Task to carry out
Quote the "Birds of a Feather" passage below word for word, from "This weekend, we" to "ever-increasingly complicated world.", inclusive.

* BEGIN Text provided *

Birds of a Feather

It’s been a while since my family spent any significant amount of time with a group of kids with disabilities. For the past year or so, Schuyler has been doggedly committed to socializing with her neurotypical classmates, with results ranging from maybe promising to outright catastrophic. It’s rough for her, with her invisible disability and her stubborn determination to pass, to get so close to making it but falling short in the unforgiving world of middle school. It’s been beating all of us down a little.

This weekend, we got a little break. We attended a small birthday party for one of Schuyler’s oldest friends, a relationship that goes all the way back to her very first days in Schuyler’s AAC class when she was five. They don’t attend school together any more, and haven’t for several years, but they get together periodically, trick or treating together every year and doing something for their birthdays, which are just a few weeks apart. As they’ve grown older, their disabilities have progressed in different ways, and they’re no longer the little twins that they once were. But when they’re together, they are every bit as joyful as ever. Their friendship is a touchstone, a familiar place in an ever-increasingly complicated world.

* END Text provided *
* BEGIN Information supplied *

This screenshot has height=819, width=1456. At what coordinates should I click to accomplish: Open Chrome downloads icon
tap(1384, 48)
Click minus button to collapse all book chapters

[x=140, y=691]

* END Information supplied *

Solution for this problem
This weekend, we got a little break. We attended a small birthday party for one of Schuyler’s oldest friends, a relationship that goes all the way back to her very first days in Schuyler’s AAC class when she was five. They don’t attend school together any more, and haven’t for several years, but they get together periodically, trick or treating together every year and doing something for their birthdays, which are just a few weeks apart. As they’ve grown older, their disabilities have progressed in different ways, and they’re no longer the little twins that they once were. But when they’re together, they are every bit as joyful as ever. Their friendship is a touchstone, a familiar place in an ever-increasingly complicated world.